Start of Passage shown

The most difficult obstacle any athlete must overcome is an injury. Sometimes an injury can be so severe that it halts the athlete’s career entirely, but there are some cases when injured athletes battle through their ailment and return to their sport stronger than ever.

Such is the case for SNHU baseball phenome Jake Walkinshaw.

Walkinshaw puts immense strain on his elbow when he is pitching, which results in an elevated risk for injury. The most common injury faced by pitchers like Walkinshaw is UCL tears, which are tears in the ulnar collateral ligament inside the elbow. They cause severe pain and immobility of the arm.

Walkinshaw tore his UCL in March 2017. He underwent Tommy John Surgery shortly after diagnosis to ensure an immediate recovery.

Tommy John Surgery takes around one year to recover from. Therefore, he could not pitch in a game for the rest of the 2017 season and the first half of the 2018 season. His first appearance in a game wasn’t until April 7, 2018, when he closed out a 2-1 victory over Bridgeport.

Graduate Student Jake Walkinshaw winds up for a pitch (image credit: Eli Hark).

Walkinshaw underwent intense shoulder strengthening and elbow rehabilitation since the surgery. He endured cupping therapy and dry needling to release tight muscle tissue.

His physical therapist also encouraged him to gain weight and strength throughout his body. Doing so ultimately decreased the amount of stress he put on his shoulder and elbow, while significantly lowering his risk of reinjuring his ligament in the future.

“I learned I wasn’t strong enough physically throughout my whole body to handle the force my arm was putting on my elbow,” said Walkinshaw.

He is now approaching the two-year mark of his surgery and says he’s back 100%.

“I’m completely healed,” he said. “[My elbow] feels better than it ever has.”

Walkinshaw started in this year’s season opener against Cal St. San B’dino in California on February 8. He allowed just six hits and four runs over 3.1 innings. His performance led the Penmen to an 11-6 victory.

End of Passage shown
Start of Data records

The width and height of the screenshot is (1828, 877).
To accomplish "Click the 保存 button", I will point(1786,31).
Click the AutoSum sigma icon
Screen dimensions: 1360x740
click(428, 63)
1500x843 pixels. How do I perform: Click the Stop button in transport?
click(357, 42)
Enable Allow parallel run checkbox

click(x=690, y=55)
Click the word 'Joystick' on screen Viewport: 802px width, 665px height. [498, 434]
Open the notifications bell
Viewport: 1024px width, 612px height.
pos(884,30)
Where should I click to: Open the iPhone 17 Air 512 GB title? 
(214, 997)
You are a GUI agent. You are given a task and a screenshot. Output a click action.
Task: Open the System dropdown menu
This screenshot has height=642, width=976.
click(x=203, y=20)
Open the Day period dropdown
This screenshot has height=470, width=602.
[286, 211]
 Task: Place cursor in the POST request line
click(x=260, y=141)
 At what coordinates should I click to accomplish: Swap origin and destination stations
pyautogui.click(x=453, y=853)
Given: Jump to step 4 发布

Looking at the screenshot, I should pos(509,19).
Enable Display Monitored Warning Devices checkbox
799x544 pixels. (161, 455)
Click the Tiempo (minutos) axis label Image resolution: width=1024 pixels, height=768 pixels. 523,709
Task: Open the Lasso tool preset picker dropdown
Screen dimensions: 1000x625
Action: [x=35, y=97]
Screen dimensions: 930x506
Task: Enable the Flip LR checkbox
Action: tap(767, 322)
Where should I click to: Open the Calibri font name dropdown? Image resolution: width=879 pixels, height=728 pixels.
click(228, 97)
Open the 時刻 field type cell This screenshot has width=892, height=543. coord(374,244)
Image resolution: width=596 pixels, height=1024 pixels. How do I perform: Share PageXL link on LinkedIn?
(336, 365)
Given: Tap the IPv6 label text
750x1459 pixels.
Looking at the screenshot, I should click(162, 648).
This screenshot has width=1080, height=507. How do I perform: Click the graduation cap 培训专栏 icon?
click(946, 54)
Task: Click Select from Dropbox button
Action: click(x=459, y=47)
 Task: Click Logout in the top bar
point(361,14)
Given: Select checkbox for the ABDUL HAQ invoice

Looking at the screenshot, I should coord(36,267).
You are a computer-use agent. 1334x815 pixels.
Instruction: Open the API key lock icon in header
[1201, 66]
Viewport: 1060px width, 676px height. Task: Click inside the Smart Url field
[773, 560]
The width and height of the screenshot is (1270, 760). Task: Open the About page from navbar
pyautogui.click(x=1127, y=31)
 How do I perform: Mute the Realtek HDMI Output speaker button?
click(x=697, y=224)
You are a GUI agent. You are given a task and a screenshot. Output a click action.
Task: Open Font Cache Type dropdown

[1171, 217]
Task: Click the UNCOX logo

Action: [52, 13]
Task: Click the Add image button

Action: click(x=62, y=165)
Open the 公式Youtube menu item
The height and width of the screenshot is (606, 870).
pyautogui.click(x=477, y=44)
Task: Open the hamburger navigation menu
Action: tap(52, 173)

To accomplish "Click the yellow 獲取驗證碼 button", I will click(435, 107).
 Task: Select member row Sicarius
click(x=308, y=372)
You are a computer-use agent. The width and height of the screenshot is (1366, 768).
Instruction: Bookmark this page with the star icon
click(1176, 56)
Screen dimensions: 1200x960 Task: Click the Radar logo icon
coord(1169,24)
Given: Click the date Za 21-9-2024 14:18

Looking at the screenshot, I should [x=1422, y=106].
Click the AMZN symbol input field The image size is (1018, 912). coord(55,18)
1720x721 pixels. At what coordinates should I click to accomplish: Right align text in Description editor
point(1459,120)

End of Data records

◆ Task to carry out:
From the article on Jake Walkinshaw's recovery, quote the passage starting at "The most difficult" and ending at "stronger than ever.".

◆ Result below:
The most difficult obstacle any athlete must overcome is an injury. Sometimes an injury can be so severe that it halts the athlete’s career entirely, but there are some cases when injured athletes battle through their ailment and return to their sport stronger than ever.